If you are worried about set up time, go with bigfoot


----------



## TKM goose slayin (Feb 18, 2011)

GHG I like better IMO.


----------



## goosegrinder (Mar 4, 2005)

someone posted on another thread that the Dakota bases get your decoys all muddy since they stay on. Are you not having success running Sillosocks?

Alex


----------



## Aaron1 (Feb 2, 2005)

Exactly what goosegrinder said, buy the GHG's!! If you hunt all dry fields all year long, buy dakotas. If not, which is usually the case, buy GHG's.


----------



## bluebird (Feb 28, 2008)

The Dakotas are HEAVY. We hunted 1000 for 1 spring and they dont have much movement and are very heavy.

If you are killing birds and with SS then i would save the money.

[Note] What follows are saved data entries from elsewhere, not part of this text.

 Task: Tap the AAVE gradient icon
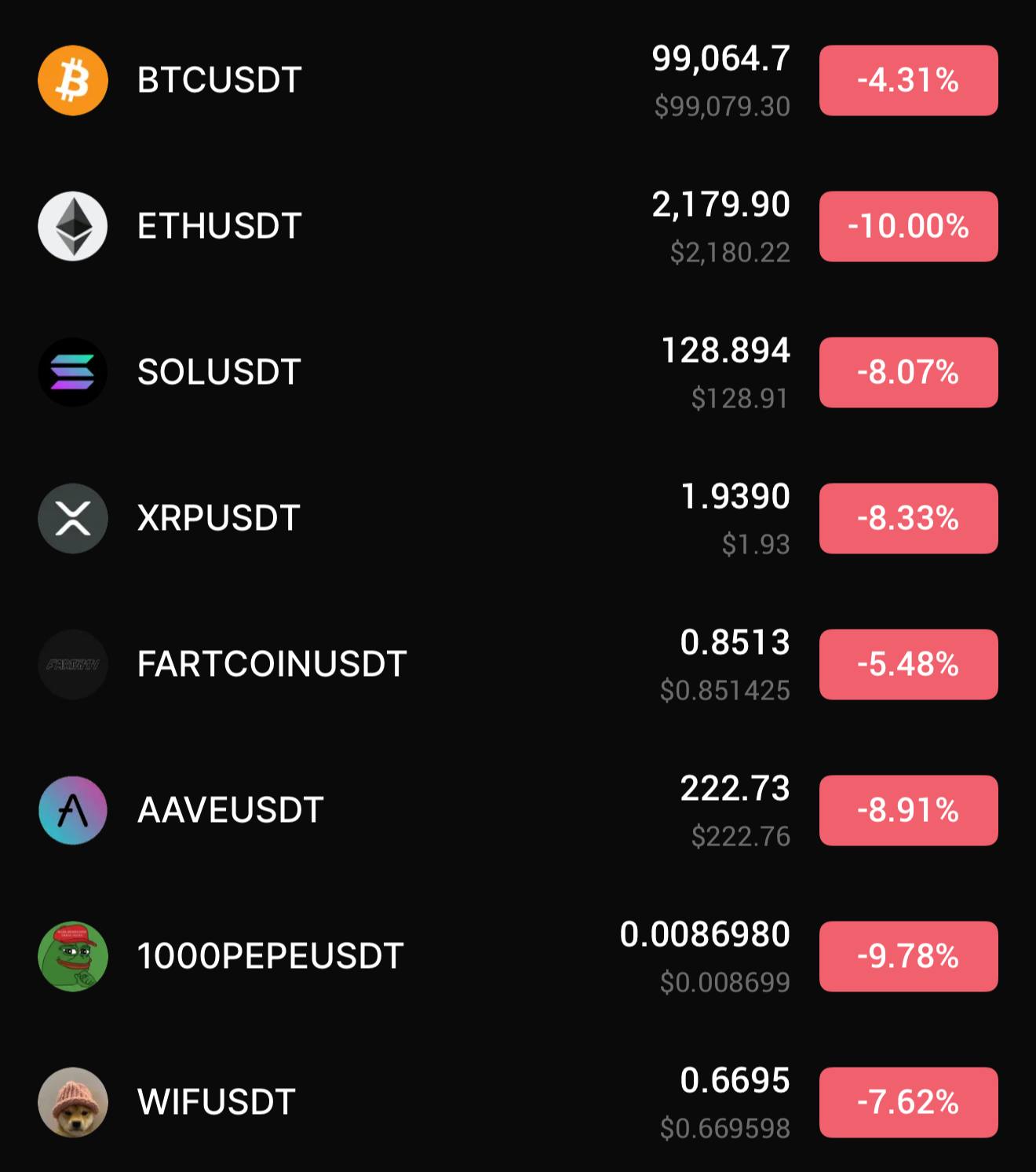pyautogui.click(x=73, y=810)
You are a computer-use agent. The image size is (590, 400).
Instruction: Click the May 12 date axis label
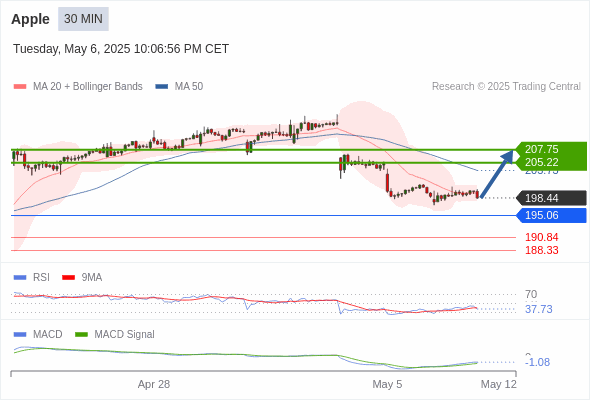pos(499,384)
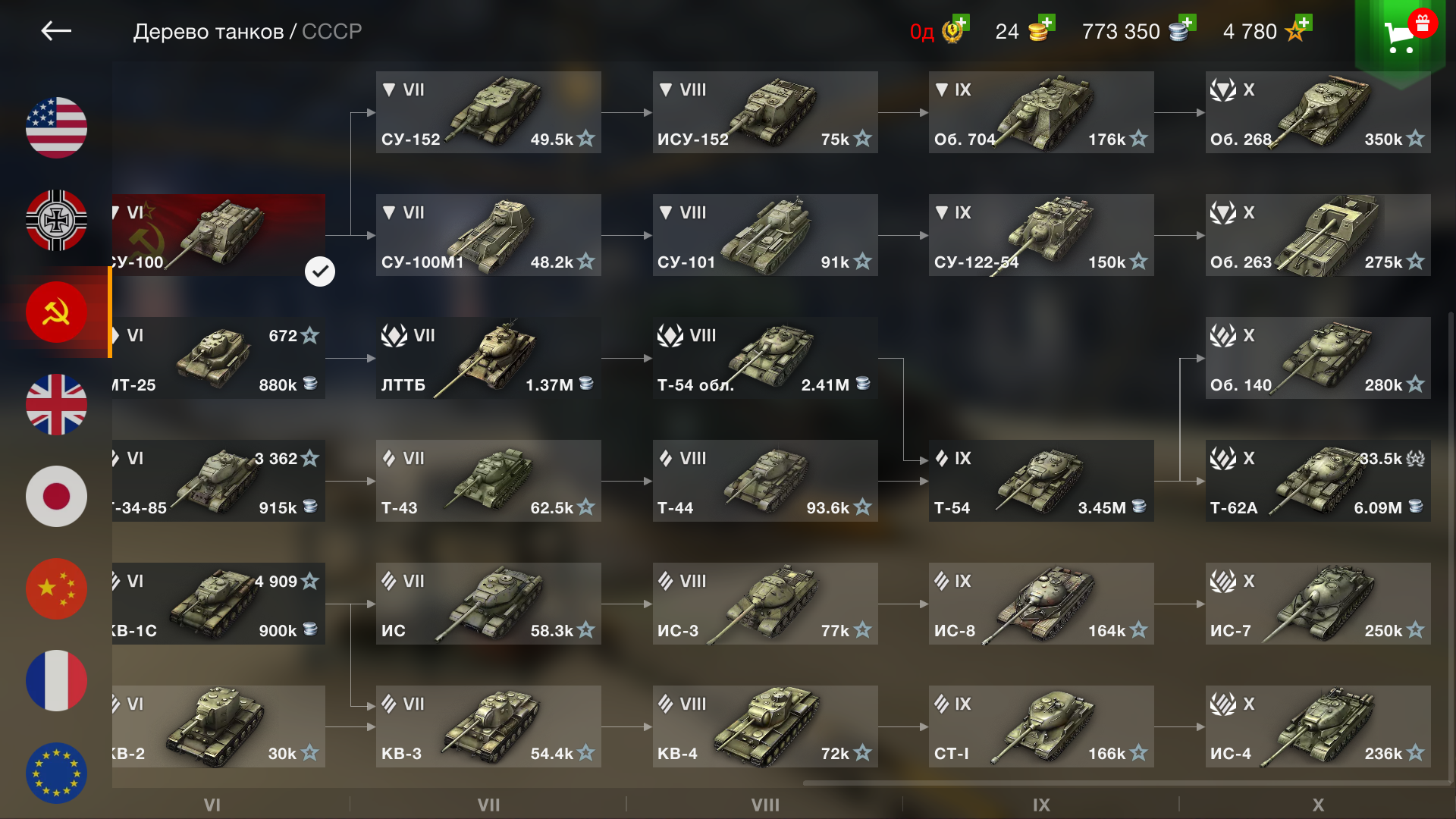Select the China nation flag

coord(56,589)
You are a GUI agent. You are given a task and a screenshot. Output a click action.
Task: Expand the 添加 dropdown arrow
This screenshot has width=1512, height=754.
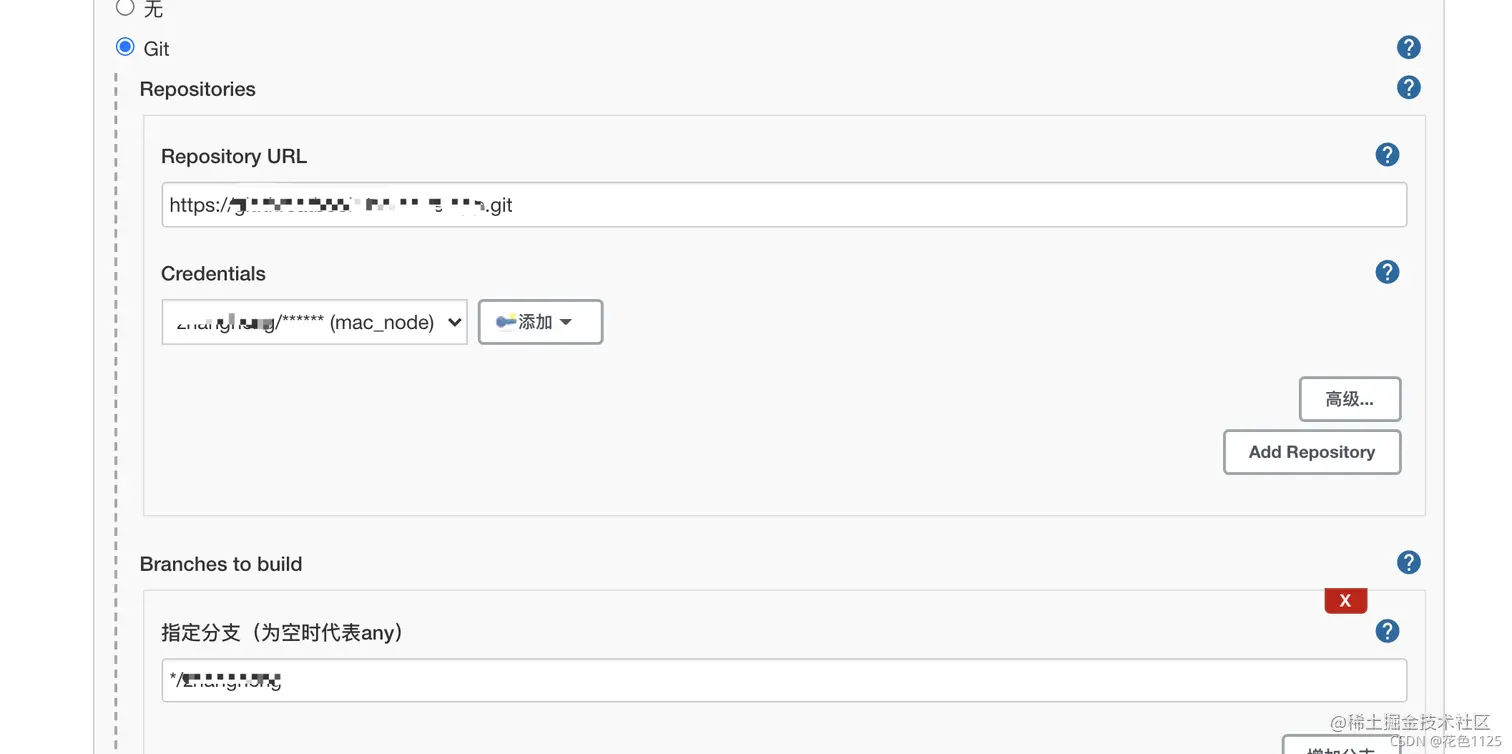566,322
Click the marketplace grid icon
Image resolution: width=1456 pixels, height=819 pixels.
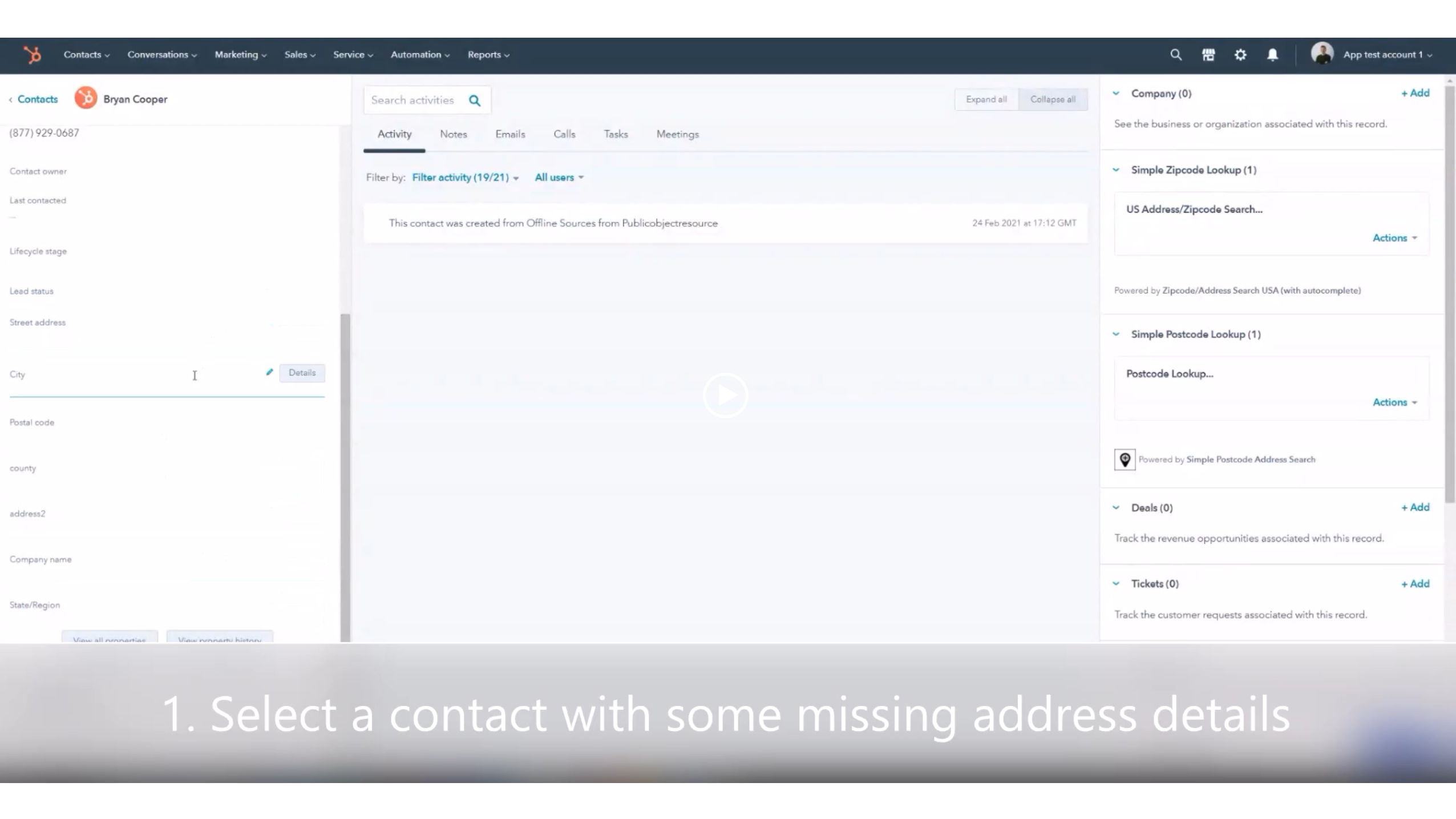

Take it from someone who pulled the trigger on a FB spread and i now hunt over 1500 SS.


----------



## Firehunter (Feb 3, 2010)

FB are def superior to sillosocks IMO sillosocks still look like crap on light wind days. U will get birds decoying closer with 30doz FB in kill area I would go with what u already have. We use GHG and it really dosnt take that long to set 30doz on light wind days plus much more movement when useing the stake instead of base.


----------



## PA Snow Hunter (May 18, 2011)

Thanks for the input. Keep it coming. We are killing plenty to make us happy over the SS, just wanna have a FB rig to try as well especially on no wind days, as others have said. Just wanna see if we could decoy more and kill more with the FB's. Have the cash and the room and the help so figured why not. Also any opinions on running the upwind head of the spread FBs and the downwind two thirds of the spread SS? Always hated mixing decoys but the last several years the birds dont even swing past the bottom of the spread, just drop straight down and if they circle make it just over the top of the rig and then dump in. Thanks.


----------



## kaiserduckhelm (May 26, 2005)

Do you east coast guys even need decoys? Paper plates should be fine for the next year or two.  Wish the central flyway had the equipment and knowledge now, twelve years ago.


----------



## PA Snow Hunter (May 18, 2011)

Ha yeah right, maybe if we had half the geese you guys did!  And rossies, man I wish we had those little guys! But yeah, we did have one heck of a hatch just like you did this year. Sasky was simply unbelievable.


----------



## Chuck Smith (Feb 22, 2005)

Check this out if you want to get some cheap full bodies....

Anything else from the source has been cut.